July 2015 - Reading Time: ~9 minutes
Route redistribution can be a powerful technique for connecting different routing domains, protocols, or administrative boundaries. However, when improperly configured, it can introduce severe problems such as routing loops, suboptimal paths, and even black holes that silently drop traffic. This post explores how redistribution works, the risks involved, and techniques to ensure safe, efficient route redistribution in your enterprise network.
What Is Route Redistribution?
Route redistribution allows routes learned by one routing protocol to be advertised into another.
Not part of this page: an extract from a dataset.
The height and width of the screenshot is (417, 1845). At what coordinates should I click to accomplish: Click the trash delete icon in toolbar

This is useful when transitioning from one protocol to another (e.g., EIGRP to OSPF), or when integrating networks acquired during a merger.
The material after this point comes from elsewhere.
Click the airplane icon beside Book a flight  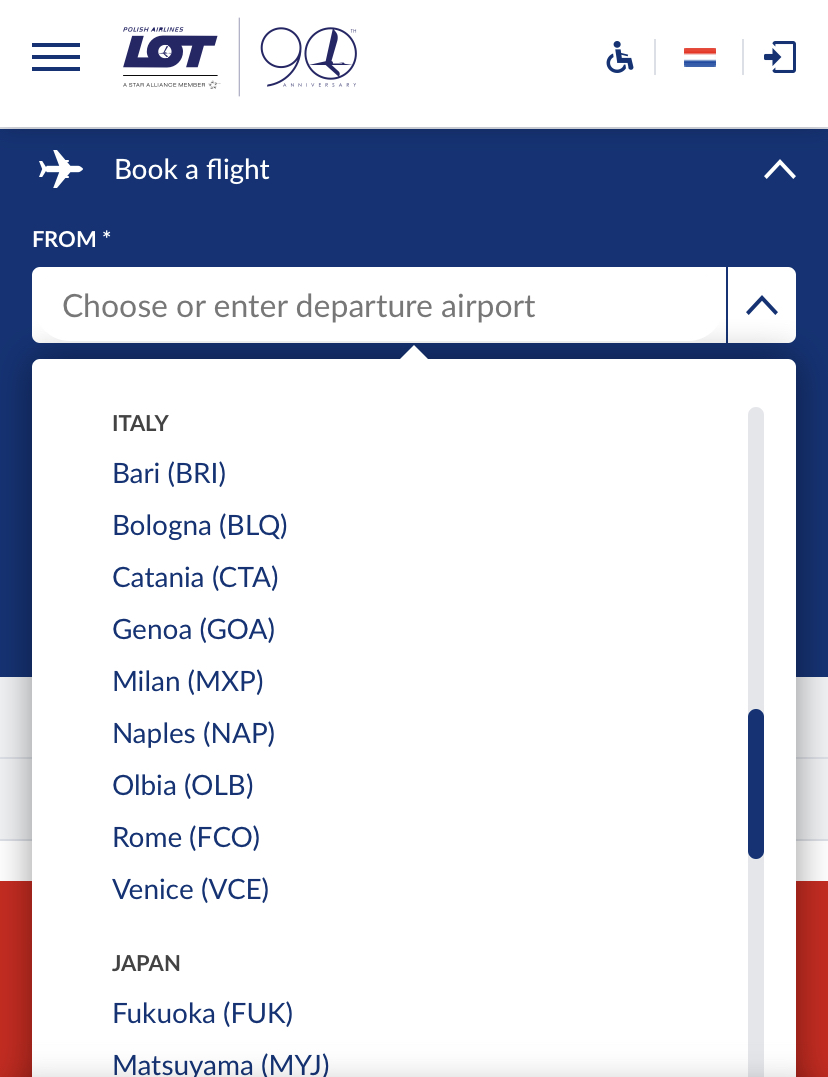click(61, 169)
Consider a network that uses EIGRP internally but must share connectivity with a provider running OSPF. Redistribution makes this possible—but not without introducing risk. Each protocol calculates metrics differently, lacks awareness of the other's internal topologies, and may create asymmetric paths.
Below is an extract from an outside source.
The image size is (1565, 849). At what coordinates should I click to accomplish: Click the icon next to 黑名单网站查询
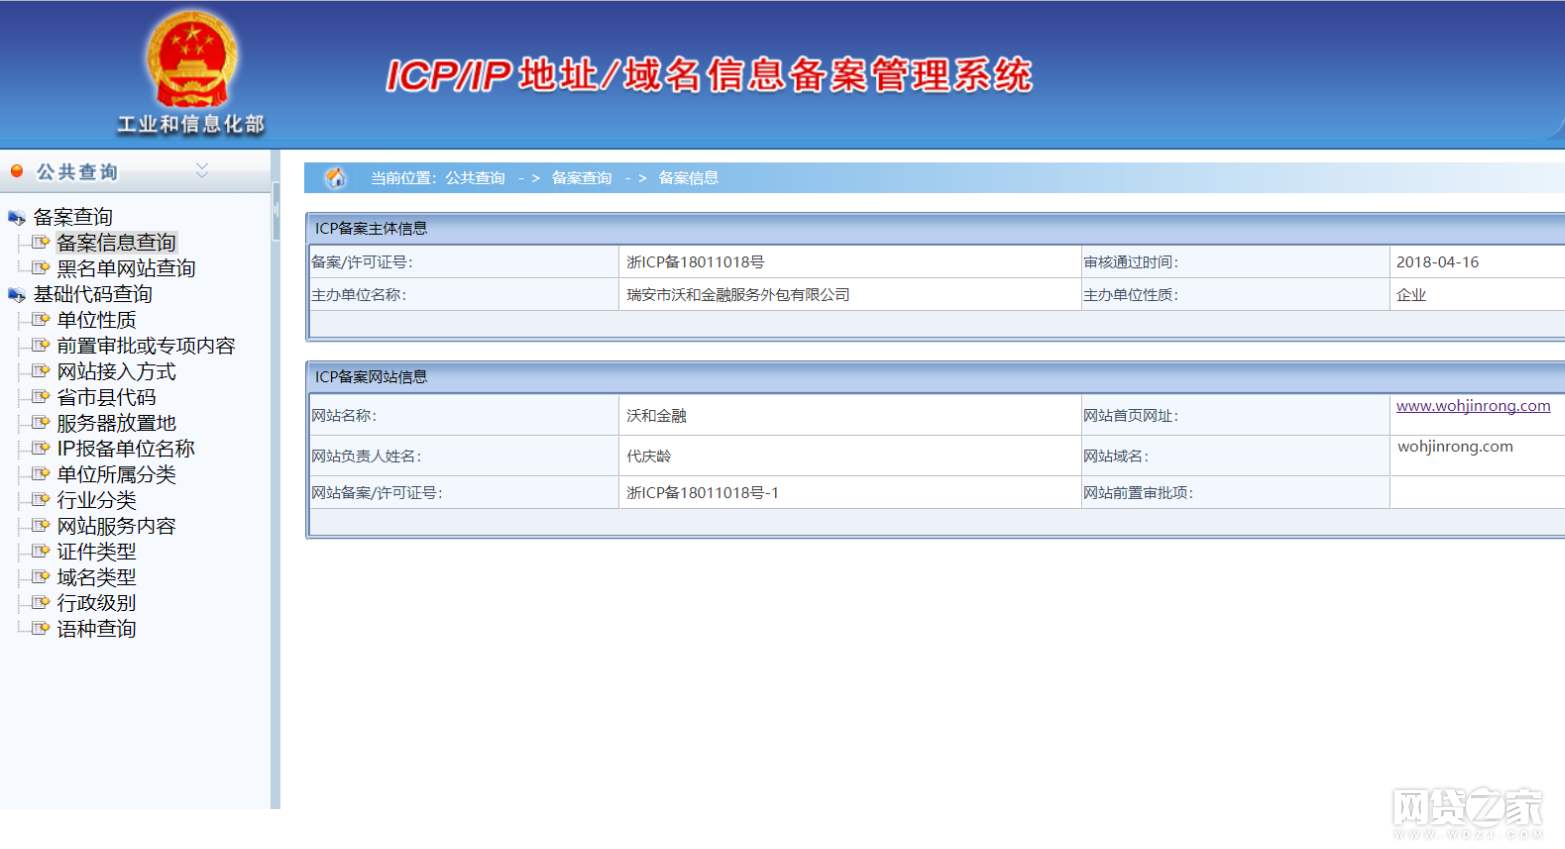pyautogui.click(x=40, y=268)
Common Redistribution Scenarios
- Mutual Redistribution: Injecting routes in both directions (e.g., OSPF ↔ EIGRP)
- Partial Redistribution: One-way sharing of routes (e.g., static → OSPF)
- Multiple AS Integration: Combining domains with different protocols during M&A or inter-domain peering
Mutual redistribution, while common, is particularly susceptible to routing loops.
Pitfall 1: Routing Loops
Loops often result when redistributed routes are re-learned and re-advertised in a circular fashion across protocol boundaries. Consider this scenario:
- Route A exists in EIGRP
- It is redistributed into OSPF
- OSPF advertises Route A back into EIGRP (now as external)
- EIGRP prefers the new external route over the internal, due to metric manipulation or administrative distance
This loop creates instability and traffic misdirection. Without proper filtering and tagging, the router cannot differentiate between the original and redistributed versions of the same route.
Solution: Route Tagging
To prevent loops, apply route tags during redistribution. Tags act as metadata that inform the receiving protocol about the route’s origin.
router ospf 10
redistribute eigrp 100 subnets tag 100
router eigrp 100
redistribute ospf 10 metric 10000 100 255 1 1500 route-map BLOCK_OSPF_TAG
route-map BLOCK_OSPF_TAG deny 10
match tag 100
route-map BLOCK_OSPF_TAG permit 20
In this example, OSPF routes tagged with 100 will be filtered out by EIGRP, preventing re-injection of external routes.
Pitfall 2: Metric Mismatches
Protocols use different metrics: OSPF uses cost, EIGRP uses bandwidth and delay. Without careful planning, redistributed routes may have absurd metrics, causing poor path selection or path flapping.
Solution: Define Metrics Explicitly
Always define metrics during redistribution. Relying on defaults may result in inconsistent behavior or loops. Consider using route-maps to apply metrics and selectively filter undesirable routes.
router ospf 1
redistribute eigrp 1 subnets metric-type 1 metric 10
Pitfall 3: Subnet Inconsistencies
Redistribution without including subnet information can collapse multiple prefixes into a single advertisement, causing reachability issues or loss of granularity.
Use the subnets
keyword to ensure all routes are properly advertised:
redistribute eigrp 100 subnets
Design Best Practices
- Use route tagging religiously
- Implement route-maps to control what is redistributed
- Monitor redistributed routes with logging and route tracking
- Avoid mutual redistribution unless absolutely necessary
- Use summarization to reduce route churn
Lab Simulation: OSPF-EIGRP Redistribution
Set up a small lab with two routers: R1 running EIGRP and R2 running OSPF. Connect them via a common interface and configure mutual redistribution. Tag routes from EIGRP with tag 100, then apply a route-map on R2 to block those tagged routes from being redistributed back.
This exercise reinforces tagging and filtering while visualizing how loops may emerge without protection.
Conclusion
Redistribution is not a set-and-forget tool—it demands careful planning, deep understanding of routing behavior, and continuous monitoring. Use route-maps, tagging, metric definition, and thorough testing to protect your network from inadvertent instability. A clean, loop-free redistribution design can make multi-protocol integration seamless and secure.